Citing his direct experience with the Massachusetts plan, which is facing critical financial problems, Himmelstein said that prevention, disease management, computers and a health insurance exchange were supposed to make reform affordable.
“Instead, costs have skyrocketed, rising 23 percent between 2005 and 2007, and the insurance exchange adds 4 percent for its own administrative costs on top of the already high overhead charged by private insurers. As a result, 1 in 5 Massachusetts residents went without care last year because they couldn’t afford it. Hundreds of thousands remain uninsured, and the state has drained money from safety-net hospitals and clinics to keep the reform afloat.”
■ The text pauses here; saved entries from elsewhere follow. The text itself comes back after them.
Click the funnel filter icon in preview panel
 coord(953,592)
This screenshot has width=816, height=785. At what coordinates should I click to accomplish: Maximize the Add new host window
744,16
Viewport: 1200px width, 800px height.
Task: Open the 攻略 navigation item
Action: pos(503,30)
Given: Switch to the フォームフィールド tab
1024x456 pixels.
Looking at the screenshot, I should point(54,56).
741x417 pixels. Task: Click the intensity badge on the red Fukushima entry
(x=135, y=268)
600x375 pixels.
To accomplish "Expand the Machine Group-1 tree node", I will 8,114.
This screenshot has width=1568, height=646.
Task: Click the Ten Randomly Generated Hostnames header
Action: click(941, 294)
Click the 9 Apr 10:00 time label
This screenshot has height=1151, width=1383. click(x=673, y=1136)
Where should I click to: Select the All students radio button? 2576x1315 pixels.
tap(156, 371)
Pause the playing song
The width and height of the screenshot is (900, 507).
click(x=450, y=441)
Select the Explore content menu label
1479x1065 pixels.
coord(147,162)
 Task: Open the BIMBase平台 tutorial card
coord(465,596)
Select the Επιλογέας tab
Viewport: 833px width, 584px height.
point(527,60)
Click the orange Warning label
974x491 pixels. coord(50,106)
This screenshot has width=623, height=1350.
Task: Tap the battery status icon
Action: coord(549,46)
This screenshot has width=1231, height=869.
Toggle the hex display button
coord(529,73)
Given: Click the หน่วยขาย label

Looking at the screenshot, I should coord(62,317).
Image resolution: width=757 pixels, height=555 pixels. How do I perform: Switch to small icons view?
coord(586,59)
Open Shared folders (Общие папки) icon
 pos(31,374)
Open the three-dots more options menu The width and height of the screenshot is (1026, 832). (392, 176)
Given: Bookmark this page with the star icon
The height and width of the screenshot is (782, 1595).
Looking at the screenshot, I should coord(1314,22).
While the conventional wisdom in Washington is that single-payer national health insurance is “not feasible” and therefore “off the table,” public opinion polls have shown solid majorities continue to support such an approach.
In a survey published by the Annals of Internal Medicine a year ago, 59 percent of U.S. physicians said they favored government action to establish a national health insurance program, a 10-percentage-point leap from only five years prior.
In addition to their pioneering research on the high administrative costs in U.S. health care, Himmelstein and his colleagues have also published other groundbreaking studies, including one that shows medical bills contribute to half of all personal bankruptcies in the United States and another that shows how taxes already pay for more than 60 percent of U.S. health spending.